In my view, things would be fairer and better from a public policy standpoint if the SBA just dropped the age limit and excluded everyone’s retirement accounts from the net worth threshold. The SBA could just say that so long as the money is in a retirement account, it doesn’t count. If it gets pulled out, it does count. Pretty easy.
While this would seem to be the best solution, the SBA seems to want some assurance that disadvantaged individuals won’t access funds in retirement accounts during the 8(a) Program term. An early withdrawal penalty, though, is just that: a penalty. It discourages withdrawals before retirement age, but doesn’t prevent them. The 401(k) early withdrawal penalty, for instance, is 10%. That’s not ideal, but our friend Harry could pull his entire $1 million account today for a $100,000 penalty, leaving him with $900,000 (less taxes)–still a heck of a lot more money than Shari.
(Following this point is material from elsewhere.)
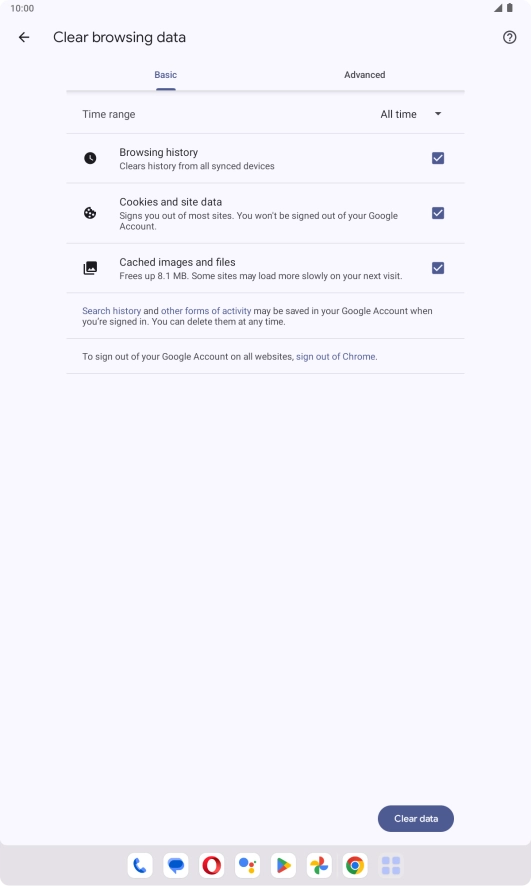Tap the Clear data button
531x886 pixels.
coord(416,818)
So, SBA, how about this? After exempting retirement accounts from the net worth calculation, simply have all 8(a) applicants sign a pledge not to access their retirement accounts during the course of 8(a) Program participation. You could back it up by saying that accessing retirement accounts without SBA’s prior approval would result in termination from the Program. And if that wasn’t good enough, you could tack on one of those super scary lists of potential other consequences for breaking the pledge. (Debarment! False Claims! Fifteen yards and loss of down!)
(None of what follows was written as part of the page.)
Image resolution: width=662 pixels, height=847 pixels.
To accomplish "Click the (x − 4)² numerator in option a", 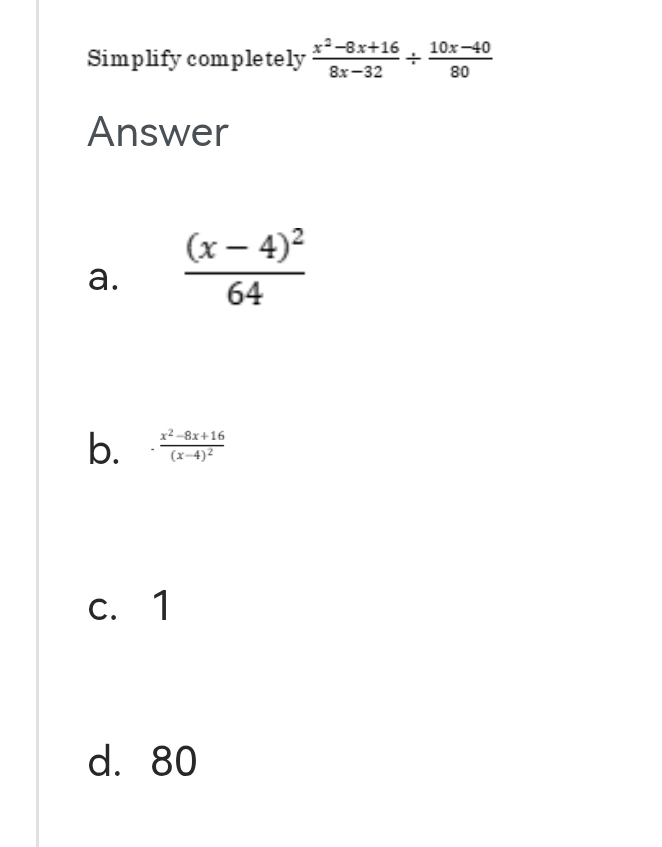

Sure, you’d probably need to make some allowances for required minimum distributions and the like, but there are a lot of smart retirement planning people out there who could help craft the policy. Done right, you’d have a win-win: a policy that better achieves the apparent goal of preventing owners from accessing retirement funds during 8(a) Program participation, while giving the many, many American small business owners over 59 1/2 a fair shot at the 8(a) Program.
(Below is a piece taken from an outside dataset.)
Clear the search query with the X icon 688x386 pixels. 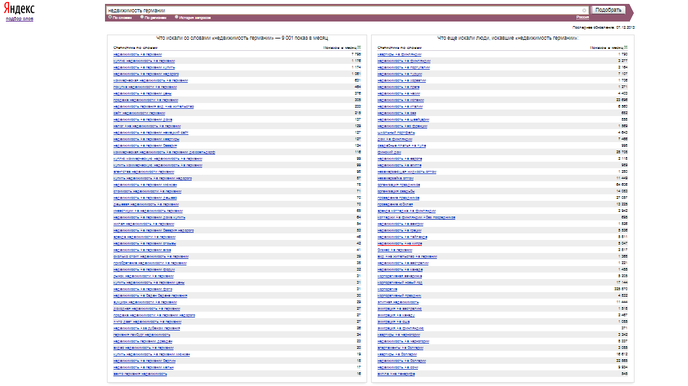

Look, SBA. I know I rag on you every now and then. Don’t take it the wrong way: overall, from Headquarters on down, you’re doing a great job supporting small contractors. But great ain’t perfect, and part of my job, as I see it, is to try to spark discussion about areas of your government contracting programs that could be improved.
This is one of them.
In my practice, I’ve seen wonderful and deserving companies denied the opportunity to participate in the 8(a) Program merely because the owners were over 59 1/2 and had (wisely) saved for retirement. I don’t think that’s fair.
I hope, SBA, when you think about it, you won’t, either.